Guy reads (1) article in a magazine, and accepts it as law, because it favors his spending practices.....But ignors decades of experience from the professionals that are actually doing the work.

IMHO - That's like reading an article put out by an Automobile Magazine about car models, and accepting it, because the (1) article, in the (1) magazine, favors his car preference.... But will refuse to listen to the actual mechanics, who have been working with that same car manufacture's models for decades, and recommend differently.


----------



## AtlanticWBConst. (May 12, 2006)

*Before this thread continues on with the complaints of SW's pricing and "accusations of collusion", I will remind the OP of this policy on this site:* 

LINK: *http://www.diychatroom.com/f2/how-site-not-why-i-hate-product-company-site-37099/*



> I just wanted to post a quick reminder here. This is a "*how to do it yourself*" site and not a "*why I hate this product*" site. If you have a question about a product or need help with it please post about it. *If your here just to make some sort of public statement about a product or company then this is not the place for you.*


----------



## LoveWarrior (Apr 8, 2012)

AtlanticWBConst. said:


> *Before this thread continues on with the complaints of SW's pricing and "accusations of collusion", I will remind the OP of this policy on this site:*
> 
> LINK: *http://www.diychatroom.com/f2/how-site-not-why-i-hate-product-company-site-37099/*


Ya know you've hit a nerve when contractors attempt to get rid of your posts! As for your previous statement about a "guy who reads one article" ... um, :no:. I've been reading for quite some time. I'm a Mensan, so I guess I know how to educate myself. And, by the way, this is not a post about hating a product. I've already stated that Sherwin Williams is a good product. It's just not worth the price.

OK, I'm going to try again .... Just answer me this question ... It's a question that I have asked twice and have yet to receive a viable answer. I will now ask a third time in different way: Why should I paint a house with product "A" that cost $69 a gallon when I can paint a house with product "B" that cost me $39 and the product will last just as long as product "A"? Just an answer to that question, please. Why?
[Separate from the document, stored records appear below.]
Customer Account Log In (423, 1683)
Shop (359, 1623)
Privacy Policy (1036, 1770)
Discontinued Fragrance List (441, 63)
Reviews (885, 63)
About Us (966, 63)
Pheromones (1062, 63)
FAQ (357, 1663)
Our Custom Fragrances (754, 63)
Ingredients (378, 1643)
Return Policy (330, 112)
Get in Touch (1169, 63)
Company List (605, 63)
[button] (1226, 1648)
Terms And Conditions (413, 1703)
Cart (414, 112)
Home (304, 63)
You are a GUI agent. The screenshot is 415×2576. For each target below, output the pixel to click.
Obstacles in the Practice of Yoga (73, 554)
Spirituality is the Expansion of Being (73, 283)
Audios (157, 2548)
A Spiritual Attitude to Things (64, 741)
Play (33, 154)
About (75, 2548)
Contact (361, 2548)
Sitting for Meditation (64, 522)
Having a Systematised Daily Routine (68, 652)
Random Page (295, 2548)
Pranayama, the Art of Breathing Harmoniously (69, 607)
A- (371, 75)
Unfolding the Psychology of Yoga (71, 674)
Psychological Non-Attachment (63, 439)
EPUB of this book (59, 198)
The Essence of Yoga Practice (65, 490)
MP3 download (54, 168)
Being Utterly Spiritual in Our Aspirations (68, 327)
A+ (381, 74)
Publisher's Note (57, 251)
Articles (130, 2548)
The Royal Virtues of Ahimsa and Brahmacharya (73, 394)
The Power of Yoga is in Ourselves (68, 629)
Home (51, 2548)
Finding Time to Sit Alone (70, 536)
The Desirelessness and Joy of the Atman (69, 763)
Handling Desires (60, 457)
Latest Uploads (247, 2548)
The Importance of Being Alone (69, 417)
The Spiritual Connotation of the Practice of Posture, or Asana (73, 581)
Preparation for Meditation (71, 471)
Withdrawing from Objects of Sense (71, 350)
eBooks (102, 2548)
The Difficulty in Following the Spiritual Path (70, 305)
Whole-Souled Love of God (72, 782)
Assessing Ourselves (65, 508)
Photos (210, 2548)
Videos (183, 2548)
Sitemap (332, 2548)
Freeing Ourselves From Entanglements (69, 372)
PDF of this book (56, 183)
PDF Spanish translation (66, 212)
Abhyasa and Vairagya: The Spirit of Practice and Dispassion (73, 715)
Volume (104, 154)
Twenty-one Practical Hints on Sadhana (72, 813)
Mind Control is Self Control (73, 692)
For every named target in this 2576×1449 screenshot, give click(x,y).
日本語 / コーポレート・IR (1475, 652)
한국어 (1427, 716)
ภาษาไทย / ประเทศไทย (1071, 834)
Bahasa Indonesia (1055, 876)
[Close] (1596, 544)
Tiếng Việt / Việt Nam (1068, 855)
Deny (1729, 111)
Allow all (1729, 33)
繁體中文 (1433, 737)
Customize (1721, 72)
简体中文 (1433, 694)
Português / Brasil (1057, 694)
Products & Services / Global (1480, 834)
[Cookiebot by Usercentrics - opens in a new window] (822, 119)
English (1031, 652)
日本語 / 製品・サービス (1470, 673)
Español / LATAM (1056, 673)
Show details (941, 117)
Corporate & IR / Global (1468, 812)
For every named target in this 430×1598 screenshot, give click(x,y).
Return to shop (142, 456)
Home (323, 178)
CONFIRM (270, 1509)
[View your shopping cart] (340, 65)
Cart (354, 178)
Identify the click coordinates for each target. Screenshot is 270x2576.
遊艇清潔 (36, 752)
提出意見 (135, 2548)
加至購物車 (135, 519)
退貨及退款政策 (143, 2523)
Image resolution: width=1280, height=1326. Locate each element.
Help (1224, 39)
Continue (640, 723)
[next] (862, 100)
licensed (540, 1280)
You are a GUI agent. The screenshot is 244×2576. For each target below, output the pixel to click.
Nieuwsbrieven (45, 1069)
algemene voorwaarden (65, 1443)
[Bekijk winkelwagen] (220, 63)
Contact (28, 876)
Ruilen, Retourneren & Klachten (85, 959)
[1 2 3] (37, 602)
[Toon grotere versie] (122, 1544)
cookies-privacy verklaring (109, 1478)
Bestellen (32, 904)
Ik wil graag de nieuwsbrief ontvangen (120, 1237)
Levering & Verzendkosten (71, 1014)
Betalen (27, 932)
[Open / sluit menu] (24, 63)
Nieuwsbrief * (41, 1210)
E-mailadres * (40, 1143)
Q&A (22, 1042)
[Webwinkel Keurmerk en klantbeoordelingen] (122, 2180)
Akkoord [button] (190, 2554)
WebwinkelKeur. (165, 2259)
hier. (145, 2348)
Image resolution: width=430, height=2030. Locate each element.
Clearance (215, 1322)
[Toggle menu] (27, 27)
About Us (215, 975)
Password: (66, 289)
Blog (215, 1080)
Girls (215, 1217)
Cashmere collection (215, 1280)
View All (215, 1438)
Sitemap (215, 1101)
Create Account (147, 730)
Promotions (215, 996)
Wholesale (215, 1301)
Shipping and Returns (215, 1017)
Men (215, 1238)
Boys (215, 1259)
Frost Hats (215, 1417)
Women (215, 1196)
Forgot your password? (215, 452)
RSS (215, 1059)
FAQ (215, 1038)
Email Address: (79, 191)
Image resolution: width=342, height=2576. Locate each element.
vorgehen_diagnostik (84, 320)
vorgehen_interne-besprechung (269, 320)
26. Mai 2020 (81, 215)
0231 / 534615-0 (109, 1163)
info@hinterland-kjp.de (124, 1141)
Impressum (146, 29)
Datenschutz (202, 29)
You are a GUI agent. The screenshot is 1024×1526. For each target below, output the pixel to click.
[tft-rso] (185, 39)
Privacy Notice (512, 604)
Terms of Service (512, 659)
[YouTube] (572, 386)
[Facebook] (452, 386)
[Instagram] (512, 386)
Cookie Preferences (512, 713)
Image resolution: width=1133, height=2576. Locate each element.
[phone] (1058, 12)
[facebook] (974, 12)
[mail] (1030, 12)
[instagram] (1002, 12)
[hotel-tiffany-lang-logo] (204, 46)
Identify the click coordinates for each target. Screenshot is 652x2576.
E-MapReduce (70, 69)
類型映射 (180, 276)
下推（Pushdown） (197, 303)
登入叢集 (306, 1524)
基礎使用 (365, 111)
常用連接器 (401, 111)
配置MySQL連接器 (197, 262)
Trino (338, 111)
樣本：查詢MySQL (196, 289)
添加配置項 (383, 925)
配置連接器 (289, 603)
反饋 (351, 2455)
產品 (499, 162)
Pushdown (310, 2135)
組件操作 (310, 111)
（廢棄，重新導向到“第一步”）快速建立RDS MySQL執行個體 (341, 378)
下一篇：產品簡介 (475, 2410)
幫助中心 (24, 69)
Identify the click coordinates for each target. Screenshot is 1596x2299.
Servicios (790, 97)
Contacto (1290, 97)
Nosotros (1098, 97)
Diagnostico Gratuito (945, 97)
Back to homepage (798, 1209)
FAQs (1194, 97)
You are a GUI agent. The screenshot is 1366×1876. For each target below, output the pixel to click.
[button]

By the way, if your answer is that one paint has 100% acrylic binders like housepaintingny, it will be an epic fail and proves that contractors do not have their customers wallet (read: best interest) in mind when selecting the product.


----------



## AtlanticWBConst. (May 12, 2006)

Congratulations. Your attitude, and blatant failure to heed the warning I posted regarding the Site Owners stated policy has closed this thread.


----------